To configure a data stream, you must specify both the structure of the time-series as well and the type of observation in a .yml file.

Structure

The structure can be specified by specifiying several fundamental components, which are ultimately composed to create a single structure. Some core components are:

Mean

This specifies an underlying mean. Using a single "mean" component will result in a random-walk type time-series:

structure:
  - type: mean
    start: 0.0
    noise: 1.5

All components need a start and noise value. The start specifies the general probable area for the series start and noise specifies how much the component will vary over time.

Seasonal

This will represent a seasonal component:

structure:
  - type: season
    period: 200
    start: 0.0
    noise: 0.7

The period represents how often will the season repeat. Note that this is relative to your specified rate.

That is, if your rate is 0.1 (the generator will emit new data every 0.1 seconds), then a period of 20 means that the season will last rate * period = 2 seconds. But if your rate is 100 seconds, the season will repeat every 33.33 minutes.
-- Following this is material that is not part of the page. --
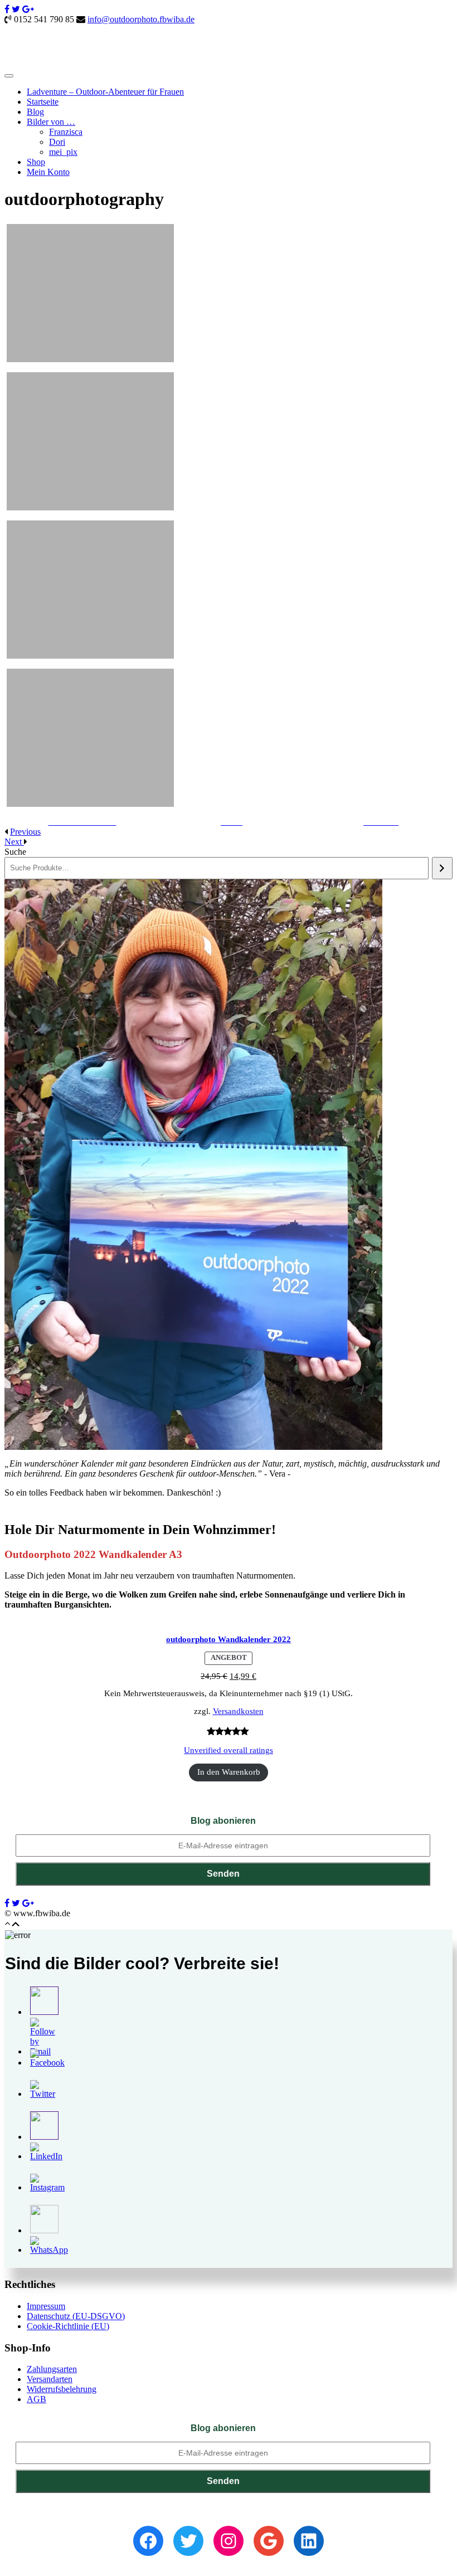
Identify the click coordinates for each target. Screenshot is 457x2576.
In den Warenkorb (228, 1771)
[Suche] (442, 868)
The seasonal component Fourier representation consists of n harmonics, which can be either specified in the configuration as:

structure:
  - type: season
    # ...
    harmonics: 6
    # ...

or just default to n=3 harmonics if not specified.

Composing

Structures can be composed simply by listing them under structure in the .yml file. For instance, composing the above mean and seasonality examples would simply be:

structure:
  - type: mean     # component 1
    start: 0.0
    noise: 1.5
  - type: season   # component 2
    period: 200
    start: 0.0
    noise: 0.7    

Observations

The observation type can be configured using the observations key. The main supported observation types are detailed below.

Continuous

Continuous observations allow us to model any floating point type measure. Note that this is not bound by upper or lower limits (range ]-inf, +inf[[1]). If you use continuous to simulate, say, temperature readings from a sensor, keep in mind that the simulated readings might drift to very high or very low values depending on the structure. [2]

observations:
  - type: continuous
    noise: 1.5

Discrete

Discrete observations allow us to model any integer measure in the range [0, +inf[. The notes about drift in the continuous section also apply.

observations:
  - type: discrete

Please note that (at the moment) the discrete case only allows the noise to be specified at the structure level, since the observations are based on a Poisson model.

Categorical

Categorical observations allow to model any set of categories represented by an integer.

observations:
 - type: categorical
   categories: 16

The typical example would be setting categories to 1. This would simulate a stream of "binary" values 0 and 1. In the above example, setting categories to 16 would output a stream taking any value from [0, 1, 2, ..., 16].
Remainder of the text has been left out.